- [Task to carry out]
Work through the records below and copy every line that includes "will".

Stored data

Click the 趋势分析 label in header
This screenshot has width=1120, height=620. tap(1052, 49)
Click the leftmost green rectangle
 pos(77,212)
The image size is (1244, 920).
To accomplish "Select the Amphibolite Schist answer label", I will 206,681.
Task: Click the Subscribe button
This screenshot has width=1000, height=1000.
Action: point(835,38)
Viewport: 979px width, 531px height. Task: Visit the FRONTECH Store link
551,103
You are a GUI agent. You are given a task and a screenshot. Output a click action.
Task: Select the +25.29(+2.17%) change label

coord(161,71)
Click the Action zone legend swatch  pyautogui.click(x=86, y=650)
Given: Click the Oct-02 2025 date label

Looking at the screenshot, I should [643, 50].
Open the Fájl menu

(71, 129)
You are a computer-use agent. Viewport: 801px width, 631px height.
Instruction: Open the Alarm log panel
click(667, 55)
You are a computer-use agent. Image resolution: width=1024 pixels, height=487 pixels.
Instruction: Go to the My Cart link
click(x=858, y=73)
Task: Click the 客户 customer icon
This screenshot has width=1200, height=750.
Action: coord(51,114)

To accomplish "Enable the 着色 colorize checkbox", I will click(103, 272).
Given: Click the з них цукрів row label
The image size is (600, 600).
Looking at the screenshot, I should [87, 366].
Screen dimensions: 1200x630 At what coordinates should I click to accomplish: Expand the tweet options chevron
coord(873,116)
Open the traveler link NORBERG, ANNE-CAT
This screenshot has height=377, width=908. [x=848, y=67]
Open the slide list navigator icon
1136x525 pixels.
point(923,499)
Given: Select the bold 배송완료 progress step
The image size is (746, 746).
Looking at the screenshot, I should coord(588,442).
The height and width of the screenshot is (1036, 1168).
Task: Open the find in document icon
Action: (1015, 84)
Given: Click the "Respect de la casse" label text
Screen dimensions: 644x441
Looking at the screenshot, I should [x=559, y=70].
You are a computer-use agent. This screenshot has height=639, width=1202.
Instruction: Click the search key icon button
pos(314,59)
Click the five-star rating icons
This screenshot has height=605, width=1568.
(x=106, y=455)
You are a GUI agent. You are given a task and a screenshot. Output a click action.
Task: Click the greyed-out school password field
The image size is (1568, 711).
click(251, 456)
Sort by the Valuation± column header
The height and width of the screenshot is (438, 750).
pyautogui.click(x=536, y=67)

- [Result for this exercise]
To accomplish "Select the Amphibolite Schist answer label", I will 206,681.
To accomplish "Enable the 着色 colorize checkbox", I will click(103, 272).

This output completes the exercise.